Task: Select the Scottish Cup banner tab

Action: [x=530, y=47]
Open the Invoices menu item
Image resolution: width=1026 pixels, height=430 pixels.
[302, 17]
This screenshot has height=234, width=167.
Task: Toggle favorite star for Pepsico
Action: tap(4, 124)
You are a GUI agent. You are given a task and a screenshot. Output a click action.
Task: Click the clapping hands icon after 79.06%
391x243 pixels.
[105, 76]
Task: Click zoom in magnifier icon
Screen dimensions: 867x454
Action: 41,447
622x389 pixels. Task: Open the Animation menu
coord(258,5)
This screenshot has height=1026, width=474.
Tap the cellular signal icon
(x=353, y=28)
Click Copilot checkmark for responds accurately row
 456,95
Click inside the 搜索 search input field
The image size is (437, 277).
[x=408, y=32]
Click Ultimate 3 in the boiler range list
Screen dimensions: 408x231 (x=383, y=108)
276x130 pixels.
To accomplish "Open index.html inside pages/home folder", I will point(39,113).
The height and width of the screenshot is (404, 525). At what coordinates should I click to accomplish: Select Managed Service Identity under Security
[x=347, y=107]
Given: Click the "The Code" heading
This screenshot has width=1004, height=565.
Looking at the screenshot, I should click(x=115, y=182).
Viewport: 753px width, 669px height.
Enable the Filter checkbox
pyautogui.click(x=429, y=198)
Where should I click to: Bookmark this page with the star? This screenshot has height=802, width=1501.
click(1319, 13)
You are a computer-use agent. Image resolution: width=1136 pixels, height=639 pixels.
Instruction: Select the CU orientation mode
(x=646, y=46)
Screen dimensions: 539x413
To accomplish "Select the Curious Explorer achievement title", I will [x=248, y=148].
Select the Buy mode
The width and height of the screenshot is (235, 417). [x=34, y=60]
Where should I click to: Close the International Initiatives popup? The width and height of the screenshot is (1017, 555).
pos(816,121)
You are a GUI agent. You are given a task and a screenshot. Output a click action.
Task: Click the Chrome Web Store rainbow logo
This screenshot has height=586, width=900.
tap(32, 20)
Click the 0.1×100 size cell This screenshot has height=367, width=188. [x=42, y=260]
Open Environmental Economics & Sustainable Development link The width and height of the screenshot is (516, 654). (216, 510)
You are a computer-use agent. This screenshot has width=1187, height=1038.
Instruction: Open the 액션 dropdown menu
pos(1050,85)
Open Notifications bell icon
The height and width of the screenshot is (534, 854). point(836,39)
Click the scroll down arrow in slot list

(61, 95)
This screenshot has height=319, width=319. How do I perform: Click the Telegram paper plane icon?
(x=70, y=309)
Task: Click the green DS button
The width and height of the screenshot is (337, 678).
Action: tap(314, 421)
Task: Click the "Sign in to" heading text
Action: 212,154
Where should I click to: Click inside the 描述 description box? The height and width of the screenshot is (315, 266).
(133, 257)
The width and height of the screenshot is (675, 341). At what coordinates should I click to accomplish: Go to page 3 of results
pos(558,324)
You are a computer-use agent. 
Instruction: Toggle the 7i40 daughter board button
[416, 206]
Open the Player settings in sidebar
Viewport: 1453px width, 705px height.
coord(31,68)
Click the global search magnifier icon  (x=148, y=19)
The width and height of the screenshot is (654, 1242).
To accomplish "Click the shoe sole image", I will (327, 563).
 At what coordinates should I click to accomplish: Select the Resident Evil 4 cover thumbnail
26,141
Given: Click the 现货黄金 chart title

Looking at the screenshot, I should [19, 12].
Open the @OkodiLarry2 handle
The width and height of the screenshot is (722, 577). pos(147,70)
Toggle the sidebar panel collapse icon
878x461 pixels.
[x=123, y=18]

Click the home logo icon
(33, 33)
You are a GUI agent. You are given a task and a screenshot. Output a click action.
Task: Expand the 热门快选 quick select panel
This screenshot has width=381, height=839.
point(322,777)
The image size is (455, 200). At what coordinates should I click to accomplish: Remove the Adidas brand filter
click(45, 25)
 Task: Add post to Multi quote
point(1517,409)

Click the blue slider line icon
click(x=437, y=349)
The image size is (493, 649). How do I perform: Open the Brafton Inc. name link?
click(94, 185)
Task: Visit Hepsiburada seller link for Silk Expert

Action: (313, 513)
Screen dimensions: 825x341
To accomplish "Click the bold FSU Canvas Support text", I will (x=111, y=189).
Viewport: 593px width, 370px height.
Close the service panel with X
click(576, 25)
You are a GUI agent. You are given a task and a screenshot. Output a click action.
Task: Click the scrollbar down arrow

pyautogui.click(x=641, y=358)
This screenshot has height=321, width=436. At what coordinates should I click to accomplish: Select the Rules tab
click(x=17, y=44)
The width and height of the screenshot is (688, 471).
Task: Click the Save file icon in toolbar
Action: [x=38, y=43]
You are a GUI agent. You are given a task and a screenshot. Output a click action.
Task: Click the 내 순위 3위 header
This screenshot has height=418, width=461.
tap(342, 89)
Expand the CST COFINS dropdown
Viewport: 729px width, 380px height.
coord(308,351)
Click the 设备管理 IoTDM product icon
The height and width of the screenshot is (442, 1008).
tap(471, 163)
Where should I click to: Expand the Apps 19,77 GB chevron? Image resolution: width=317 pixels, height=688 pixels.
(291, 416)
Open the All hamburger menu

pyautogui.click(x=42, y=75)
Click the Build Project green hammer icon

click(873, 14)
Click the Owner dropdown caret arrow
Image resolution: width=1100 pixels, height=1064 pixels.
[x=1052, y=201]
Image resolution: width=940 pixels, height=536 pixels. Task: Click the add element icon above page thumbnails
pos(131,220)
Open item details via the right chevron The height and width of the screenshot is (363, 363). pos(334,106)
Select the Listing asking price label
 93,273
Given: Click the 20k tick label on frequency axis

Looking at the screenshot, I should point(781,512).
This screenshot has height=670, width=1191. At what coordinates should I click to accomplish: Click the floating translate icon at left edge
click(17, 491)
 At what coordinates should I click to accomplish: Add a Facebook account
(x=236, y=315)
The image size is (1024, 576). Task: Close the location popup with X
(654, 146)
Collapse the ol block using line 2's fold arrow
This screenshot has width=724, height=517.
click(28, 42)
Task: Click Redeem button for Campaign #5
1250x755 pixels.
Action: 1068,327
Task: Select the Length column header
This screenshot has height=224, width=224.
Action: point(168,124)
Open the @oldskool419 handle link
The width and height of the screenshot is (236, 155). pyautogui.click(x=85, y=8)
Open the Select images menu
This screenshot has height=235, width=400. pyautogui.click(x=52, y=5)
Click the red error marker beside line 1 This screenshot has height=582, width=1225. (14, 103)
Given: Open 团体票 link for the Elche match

» ASSIGNMENT:
Copy the lines from the one with "1250x755 pixels." through the last line of the material above, exactly as they are and with no others.

» RESPONSE TO THIS EXERCISE:
1250x755 pixels.
Action: 1068,327
Task: Select the Length column header
This screenshot has height=224, width=224.
Action: point(168,124)
Open the @oldskool419 handle link
The width and height of the screenshot is (236, 155). pyautogui.click(x=85, y=8)
Open the Select images menu
This screenshot has height=235, width=400. pyautogui.click(x=52, y=5)
Click the red error marker beside line 1 This screenshot has height=582, width=1225. (14, 103)
Given: Open 团体票 link for the Elche match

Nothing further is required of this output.